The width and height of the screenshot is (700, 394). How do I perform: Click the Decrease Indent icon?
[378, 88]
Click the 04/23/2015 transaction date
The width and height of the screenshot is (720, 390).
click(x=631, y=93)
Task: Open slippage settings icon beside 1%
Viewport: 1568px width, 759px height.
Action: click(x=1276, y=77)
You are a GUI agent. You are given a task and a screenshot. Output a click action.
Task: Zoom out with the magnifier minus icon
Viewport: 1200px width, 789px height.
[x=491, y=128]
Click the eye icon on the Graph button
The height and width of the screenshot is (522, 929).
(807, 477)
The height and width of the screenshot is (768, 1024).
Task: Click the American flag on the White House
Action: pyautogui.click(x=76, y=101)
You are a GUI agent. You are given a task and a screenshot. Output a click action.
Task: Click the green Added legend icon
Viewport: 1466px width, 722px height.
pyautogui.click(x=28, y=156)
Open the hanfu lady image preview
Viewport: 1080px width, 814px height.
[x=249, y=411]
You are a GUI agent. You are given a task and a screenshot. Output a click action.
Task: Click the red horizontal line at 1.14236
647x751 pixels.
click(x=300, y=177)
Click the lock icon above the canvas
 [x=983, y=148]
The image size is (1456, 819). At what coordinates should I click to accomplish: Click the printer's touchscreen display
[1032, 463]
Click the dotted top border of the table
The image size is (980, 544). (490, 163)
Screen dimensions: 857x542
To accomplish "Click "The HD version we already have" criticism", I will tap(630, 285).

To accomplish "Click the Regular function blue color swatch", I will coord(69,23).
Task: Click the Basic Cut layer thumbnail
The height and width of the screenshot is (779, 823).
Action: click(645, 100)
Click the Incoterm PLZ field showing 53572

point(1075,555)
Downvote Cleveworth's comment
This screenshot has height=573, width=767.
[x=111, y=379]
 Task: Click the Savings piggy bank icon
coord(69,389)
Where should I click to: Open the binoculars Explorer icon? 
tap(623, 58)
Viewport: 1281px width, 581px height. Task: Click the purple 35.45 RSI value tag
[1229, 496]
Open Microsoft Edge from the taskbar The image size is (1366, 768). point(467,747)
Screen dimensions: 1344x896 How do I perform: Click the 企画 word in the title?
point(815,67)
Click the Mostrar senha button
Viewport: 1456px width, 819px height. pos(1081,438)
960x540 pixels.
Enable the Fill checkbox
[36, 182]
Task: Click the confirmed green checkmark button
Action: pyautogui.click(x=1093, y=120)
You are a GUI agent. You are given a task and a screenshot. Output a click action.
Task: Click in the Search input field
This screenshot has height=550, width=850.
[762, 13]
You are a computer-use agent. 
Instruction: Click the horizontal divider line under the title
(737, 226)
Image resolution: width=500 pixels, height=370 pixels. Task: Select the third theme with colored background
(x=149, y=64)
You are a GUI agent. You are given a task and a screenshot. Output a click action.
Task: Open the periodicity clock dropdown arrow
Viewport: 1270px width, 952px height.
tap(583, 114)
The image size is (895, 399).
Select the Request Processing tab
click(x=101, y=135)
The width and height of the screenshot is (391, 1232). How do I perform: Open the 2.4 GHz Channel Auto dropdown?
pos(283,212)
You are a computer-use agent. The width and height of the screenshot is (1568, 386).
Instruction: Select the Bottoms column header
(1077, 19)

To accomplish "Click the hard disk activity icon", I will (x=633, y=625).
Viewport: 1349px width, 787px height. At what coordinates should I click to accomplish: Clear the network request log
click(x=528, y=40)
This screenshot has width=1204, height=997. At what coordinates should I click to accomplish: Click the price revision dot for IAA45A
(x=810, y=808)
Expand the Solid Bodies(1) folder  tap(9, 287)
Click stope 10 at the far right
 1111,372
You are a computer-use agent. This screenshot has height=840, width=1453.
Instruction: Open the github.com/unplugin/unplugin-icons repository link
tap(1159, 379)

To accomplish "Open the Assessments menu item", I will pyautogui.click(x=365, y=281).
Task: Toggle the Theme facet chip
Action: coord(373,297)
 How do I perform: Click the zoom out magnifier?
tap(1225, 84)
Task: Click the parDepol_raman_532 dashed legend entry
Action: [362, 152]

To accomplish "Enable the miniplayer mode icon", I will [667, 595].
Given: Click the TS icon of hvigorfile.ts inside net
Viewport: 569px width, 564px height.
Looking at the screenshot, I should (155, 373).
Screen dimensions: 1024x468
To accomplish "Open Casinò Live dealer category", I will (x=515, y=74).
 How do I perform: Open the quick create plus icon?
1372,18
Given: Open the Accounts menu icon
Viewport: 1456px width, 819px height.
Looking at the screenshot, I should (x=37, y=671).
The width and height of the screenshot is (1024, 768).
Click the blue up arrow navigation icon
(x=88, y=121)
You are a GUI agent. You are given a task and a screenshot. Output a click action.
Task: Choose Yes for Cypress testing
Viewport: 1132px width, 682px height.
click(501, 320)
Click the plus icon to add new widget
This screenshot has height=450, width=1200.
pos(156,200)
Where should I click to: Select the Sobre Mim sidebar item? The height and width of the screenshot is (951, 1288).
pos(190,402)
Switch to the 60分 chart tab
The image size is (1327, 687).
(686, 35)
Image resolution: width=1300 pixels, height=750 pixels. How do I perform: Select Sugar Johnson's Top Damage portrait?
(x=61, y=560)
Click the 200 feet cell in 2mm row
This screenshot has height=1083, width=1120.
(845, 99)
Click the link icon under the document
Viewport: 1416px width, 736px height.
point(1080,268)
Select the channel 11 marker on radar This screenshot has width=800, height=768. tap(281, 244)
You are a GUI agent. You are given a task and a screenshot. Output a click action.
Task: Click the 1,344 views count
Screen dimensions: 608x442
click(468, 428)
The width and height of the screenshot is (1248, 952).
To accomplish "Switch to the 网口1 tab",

□ □ □ □

> _Short task_:
Can you copy every item above word for word, without changing anything?

> _Exercise result_:
The width and height of the screenshot is (700, 394). How do I perform: Click the Decrease Indent icon?
[378, 88]
Click the 04/23/2015 transaction date
The width and height of the screenshot is (720, 390).
click(x=631, y=93)
Task: Open slippage settings icon beside 1%
Viewport: 1568px width, 759px height.
Action: click(x=1276, y=77)
You are a GUI agent. You are given a task and a screenshot. Output a click action.
Task: Zoom out with the magnifier minus icon
Viewport: 1200px width, 789px height.
[x=491, y=128]
Click the eye icon on the Graph button
The height and width of the screenshot is (522, 929).
(807, 477)
The height and width of the screenshot is (768, 1024).
Task: Click the American flag on the White House
Action: pyautogui.click(x=76, y=101)
You are a GUI agent. You are given a task and a screenshot. Output a click action.
Task: Click the green Added legend icon
Viewport: 1466px width, 722px height.
pyautogui.click(x=28, y=156)
Open the hanfu lady image preview
Viewport: 1080px width, 814px height.
[x=249, y=411]
You are a GUI agent. You are given a task and a screenshot. Output a click action.
Task: Click the red horizontal line at 1.14236
647x751 pixels.
click(x=300, y=177)
Click the lock icon above the canvas
 [x=983, y=148]
The image size is (1456, 819). At what coordinates should I click to accomplish: Click the printer's touchscreen display
[1032, 463]
Click the dotted top border of the table
The image size is (980, 544). (490, 163)
Screen dimensions: 857x542
To accomplish "Click "The HD version we already have" criticism", I will tap(630, 285).

To accomplish "Click the Regular function blue color swatch", I will coord(69,23).
Task: Click the Basic Cut layer thumbnail
The height and width of the screenshot is (779, 823).
Action: click(645, 100)
Click the Incoterm PLZ field showing 53572

point(1075,555)
Downvote Cleveworth's comment
This screenshot has height=573, width=767.
[x=111, y=379]
 Task: Click the Savings piggy bank icon
coord(69,389)
Where should I click to: Open the binoculars Explorer icon? 
tap(623, 58)
Viewport: 1281px width, 581px height. Task: Click the purple 35.45 RSI value tag
[1229, 496]
Open Microsoft Edge from the taskbar The image size is (1366, 768). point(467,747)
Screen dimensions: 1344x896 How do I perform: Click the 企画 word in the title?
point(815,67)
Click the Mostrar senha button
Viewport: 1456px width, 819px height. pos(1081,438)
960x540 pixels.
Enable the Fill checkbox
[36, 182]
Task: Click the confirmed green checkmark button
Action: pyautogui.click(x=1093, y=120)
You are a GUI agent. You are given a task and a screenshot. Output a click action.
Task: Click in the Search input field
This screenshot has height=550, width=850.
[762, 13]
You are a computer-use agent. 
Instruction: Click the horizontal divider line under the title
(737, 226)
Image resolution: width=500 pixels, height=370 pixels. Task: Select the third theme with colored background
(x=149, y=64)
You are a GUI agent. You are given a task and a screenshot. Output a click action.
Task: Open the periodicity clock dropdown arrow
Viewport: 1270px width, 952px height.
tap(583, 114)
The image size is (895, 399).
Select the Request Processing tab
click(x=101, y=135)
The width and height of the screenshot is (391, 1232). How do I perform: Open the 2.4 GHz Channel Auto dropdown?
pos(283,212)
You are a computer-use agent. The width and height of the screenshot is (1568, 386).
Instruction: Select the Bottoms column header
(1077, 19)

To accomplish "Click the hard disk activity icon", I will (x=633, y=625).
Viewport: 1349px width, 787px height. At what coordinates should I click to accomplish: Clear the network request log
click(x=528, y=40)
This screenshot has width=1204, height=997. At what coordinates should I click to accomplish: Click the price revision dot for IAA45A
(x=810, y=808)
Expand the Solid Bodies(1) folder  tap(9, 287)
Click stope 10 at the far right
 1111,372
You are a computer-use agent. This screenshot has height=840, width=1453.
Instruction: Open the github.com/unplugin/unplugin-icons repository link
tap(1159, 379)

To accomplish "Open the Assessments menu item", I will pyautogui.click(x=365, y=281).
Task: Toggle the Theme facet chip
Action: coord(373,297)
 How do I perform: Click the zoom out magnifier?
tap(1225, 84)
Task: Click the parDepol_raman_532 dashed legend entry
Action: [362, 152]

To accomplish "Enable the miniplayer mode icon", I will [667, 595].
Given: Click the TS icon of hvigorfile.ts inside net
Viewport: 569px width, 564px height.
Looking at the screenshot, I should (155, 373).
Screen dimensions: 1024x468
To accomplish "Open Casinò Live dealer category", I will (x=515, y=74).
 How do I perform: Open the quick create plus icon?
1372,18
Given: Open the Accounts menu icon
Viewport: 1456px width, 819px height.
Looking at the screenshot, I should (x=37, y=671).
The width and height of the screenshot is (1024, 768).
Click the blue up arrow navigation icon
(x=88, y=121)
You are a GUI agent. You are given a task and a screenshot. Output a click action.
Task: Choose Yes for Cypress testing
Viewport: 1132px width, 682px height.
click(501, 320)
Click the plus icon to add new widget
This screenshot has height=450, width=1200.
pos(156,200)
Where should I click to: Select the Sobre Mim sidebar item? The height and width of the screenshot is (951, 1288).
pos(190,402)
Switch to the 60分 chart tab
The image size is (1327, 687).
(686, 35)
Image resolution: width=1300 pixels, height=750 pixels. How do I perform: Select Sugar Johnson's Top Damage portrait?
(x=61, y=560)
Click the 200 feet cell in 2mm row
This screenshot has height=1083, width=1120.
(845, 99)
Click the link icon under the document
Viewport: 1416px width, 736px height.
point(1080,268)
Select the channel 11 marker on radar This screenshot has width=800, height=768. tap(281, 244)
You are a GUI agent. You are given a task and a screenshot. Output a click action.
Task: Click the 1,344 views count
Screen dimensions: 608x442
click(468, 428)
The width and height of the screenshot is (1248, 952).
To accomplish "Switch to the 网口1 tab",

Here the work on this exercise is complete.